When you’re heads-up, the small blind is the button. You will be dealt the last card. You will be the first to act pre-flop and the last to act post-flop.
#8. Number of Allowed Raises
If you’re playing in Texas Hold’em poker tournaments or traditional No Limit poker games, then there is no limit to the amount of raises. That’s why it’s called No Limit.
For a long while prior to the poker boom, Fixed Limit was all the rage in poker rooms around the United States. Once Chris Moneymaker won the Main Event at the WSOP, everything changed. Fixed Limit was still around, but it began to fade.
Today, you will only find Fixed Limit in some poker rooms. A lot of poker players scoff at Fixed Limit. It’s not “cool enough” for them, but Fixed Limit is a lot of fun! And you never have to worry about busting if you get sucked-out (unless you’re super short-stacked).
If you do end up playing Fixed Limit somewhere, remember the following. The 2/4 FL players are playing that game because they’re strapped for cash. You can attack relentlessly and make a killing (relatively speaking).
The 3/6 FL game is a bit different. You want to play a TAG poker strategy. That fits within our poker rules for winning.
The 4/8 FL game can attract strong or weak players. A lot will depend on the poker room. You want to play tighter in this game. You will find a lot of value if you’re patient. Don’t call more because there are bad players at the table. If you call more, then you become one of those bad players.

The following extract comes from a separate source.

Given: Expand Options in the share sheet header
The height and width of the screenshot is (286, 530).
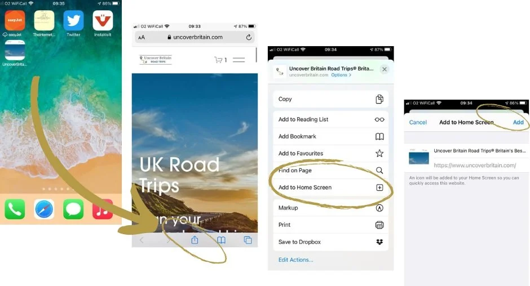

The 5/10 FL game and higher is a lot different. This isn’t a game where you have fun and mess around. Every decision must be correct. Your opponents aren’t going to make many errors. The only exception is if you can find a 5/10 FL game on a Friday or Saturday night where people are drinking.

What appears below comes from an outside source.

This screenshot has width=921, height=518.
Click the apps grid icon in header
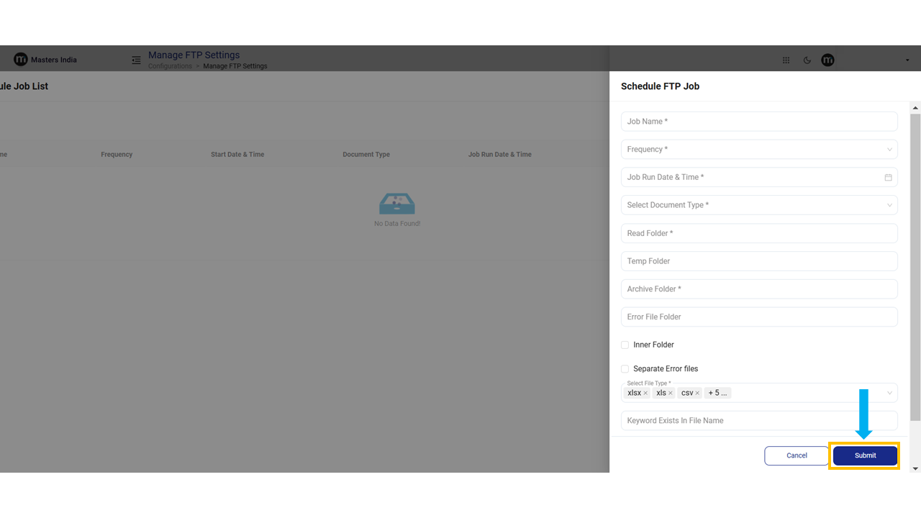click(786, 60)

#9. Counting of Opponent’s Chip Stacks
No, you cannot reach over and count your opponent’s chip stack. You can ask to see your opponent’s chip stack, which will give you a rough estimate. After you’ve been playing poker games for a while, you will be able to look at a stack and know the amount.
If you’re confident you know the amount, I would recommend saying it casually for the table to hear. This will let your opponents know that you play a lot of poker, which will help your table image–they might play fewer poker hands against you and respect your bets more.
You can ask the dealer for a count. The dealer will count your opponent’s chips and tell you the amount. I highly recommend counting in your head as the dealer counts. Dealers are human and can make errors. Once in a while, if the Floor is around and wanting to speed up the action, the Floor will count out your opponent’s chips. This is rare, but I have seen it. Remember, most Floor personnel are former dealers, and they only worked their way up because they were excellent dealers.
#10. Personal Belongings
The poker table is a place for chips and cards. Please do not put the following items on the poker table: iPad, pack of gum, candy, spaghetti and meatballs from Brio, pack of cigarettes, nail clipper. The list goes on and on.
Now you know a lot more about the Top 10 TDA Poker Rules. I did my best to keep it entertaining while you were also learning. That is the key to teaching. If you can get them to learn while enjoying themselves, then you’re a good teacher. And I have always dreamed about teaching people about the Top 10 TDA Poker Rules. One item off the bucket list. See you at the WSOP!
TDA poker Rules – FAQs
A: The TDA was formed in 2001 in order to ensure that every poker room universally follow the same tournament poker rules. TDA stands for Tournament Directors Association.